Document section:
+ + + + + + +

It stretches its tendrils across the pane.
Slowly.
Exponentially.
The glass, once perfect, then flawed, becomes merely the vessel for an intricate network of cracks. A madman’s jagged canvas.
They notice the damage, now, but duct tape will not hold. Nothing will.
It is too late.
The glass shatters and the air is sucked away - shaky bubbles heading for the sky.
Even as the air flows out, the oil torrents in.
The world inside goes dark.
Such is the End Time.
Such is the First Day.
Wow. I'm truly impressed with this interesting piece.
I believe that the idea that you express is truly subtitle and almost genius ,that rotten things hidden for too long become something truly evil.
Beautiful. I think it's interesting how you use oil to represent negative things in this poem. I love how you used the phrase "merely the vessel for an intricate network of cracks." This description really created a picture in my mind of the spiderweb-like cracks in broken glass. Well done!
All things eventually end. some in worse ways then others. I like your theme of the end of days discribed in this piece, It's a modern twist, that adds elements into the mix, that everyone can relate to.
I love the line about the duct tape. The one things that so many people rely on to be the end all fix all of everything, and even it fails.
wow, you explained something that usually exciting but yet boring (the idea of breaking glass) in such a poetic way and powerful way. i absolutely loved when you said: "The glass, once perfect, then flawed, becomes merely the vessel for an intricate network of cracks. A madman's jagged canvas." that just hit me.

+ + + + + + +

Objectives:
**a.** In the piece about the cracking glass, what pours in while the air flows out?
**b.** Carry on the piece about the cracking glass and its reader responses, starting right after its final line.

+ + + + + + +

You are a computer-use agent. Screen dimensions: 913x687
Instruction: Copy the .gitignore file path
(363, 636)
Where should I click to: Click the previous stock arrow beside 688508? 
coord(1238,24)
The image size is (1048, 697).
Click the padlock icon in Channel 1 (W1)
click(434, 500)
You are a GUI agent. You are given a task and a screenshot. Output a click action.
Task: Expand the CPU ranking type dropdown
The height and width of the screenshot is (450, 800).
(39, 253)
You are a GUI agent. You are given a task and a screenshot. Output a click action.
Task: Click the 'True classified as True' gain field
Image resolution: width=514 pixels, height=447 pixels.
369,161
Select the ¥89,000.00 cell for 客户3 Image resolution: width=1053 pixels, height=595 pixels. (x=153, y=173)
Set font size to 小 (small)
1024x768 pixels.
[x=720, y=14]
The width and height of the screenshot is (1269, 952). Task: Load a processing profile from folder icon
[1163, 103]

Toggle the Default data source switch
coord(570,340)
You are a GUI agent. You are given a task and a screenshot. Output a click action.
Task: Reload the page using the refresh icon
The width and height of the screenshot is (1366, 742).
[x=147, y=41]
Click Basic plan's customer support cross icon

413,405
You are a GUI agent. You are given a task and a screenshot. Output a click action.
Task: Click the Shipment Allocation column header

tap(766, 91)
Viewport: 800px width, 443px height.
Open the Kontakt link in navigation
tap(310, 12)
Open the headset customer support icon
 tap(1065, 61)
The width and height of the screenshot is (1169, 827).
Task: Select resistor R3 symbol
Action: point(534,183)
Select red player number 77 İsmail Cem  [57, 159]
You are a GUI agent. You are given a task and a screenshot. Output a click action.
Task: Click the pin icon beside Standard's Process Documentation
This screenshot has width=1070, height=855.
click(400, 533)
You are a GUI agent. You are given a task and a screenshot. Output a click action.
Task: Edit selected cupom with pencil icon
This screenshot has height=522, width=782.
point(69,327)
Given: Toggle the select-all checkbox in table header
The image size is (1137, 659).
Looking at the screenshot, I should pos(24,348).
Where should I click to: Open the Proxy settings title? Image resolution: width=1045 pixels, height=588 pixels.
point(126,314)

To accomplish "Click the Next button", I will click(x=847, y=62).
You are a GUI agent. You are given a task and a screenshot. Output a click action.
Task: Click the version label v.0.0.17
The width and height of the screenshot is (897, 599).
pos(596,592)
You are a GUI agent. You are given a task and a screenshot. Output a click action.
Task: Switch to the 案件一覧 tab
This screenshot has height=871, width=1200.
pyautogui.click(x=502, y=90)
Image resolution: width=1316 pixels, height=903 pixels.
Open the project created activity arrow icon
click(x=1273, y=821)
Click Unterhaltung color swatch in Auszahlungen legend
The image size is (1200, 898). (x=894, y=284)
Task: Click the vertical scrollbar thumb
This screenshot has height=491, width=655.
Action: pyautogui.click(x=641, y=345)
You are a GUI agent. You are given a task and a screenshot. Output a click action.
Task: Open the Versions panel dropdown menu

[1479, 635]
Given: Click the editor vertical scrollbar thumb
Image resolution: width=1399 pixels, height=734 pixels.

+ + + + + + +

Per-task outputs:
**a.** Oil torrents in as the air flows out.

**b.**
It feels rather synonamous with the ending of the world and a new era beginning, I see what you mean about the structure, I think line endings on each pause would work as affectively as breaking glass. I think separating the last two lines to bring uniformity back and emphasis it's return in life as we know it, would work better too. Other than that I liked it. Looking forward to more, have a great day, Tai
This is an amazing write. I like the pace. I like the rhythm. Every word seems to be in its place. The glass doesn't shatter, but becomes crazed by time, age and outside influences. A striking image. THanks for submitting it to the contest.
I like it, i think it works as it is. nothing left to be done. :) it sounds interesting read out loud in a character voice, some sort of Timothy Spall/Movie Preview Voiceover guy hybrid.
This intrigued me. Highly descriptive prose outling a chain of events ending in disaster seemingly because no one assumed responsibilty for checking things out.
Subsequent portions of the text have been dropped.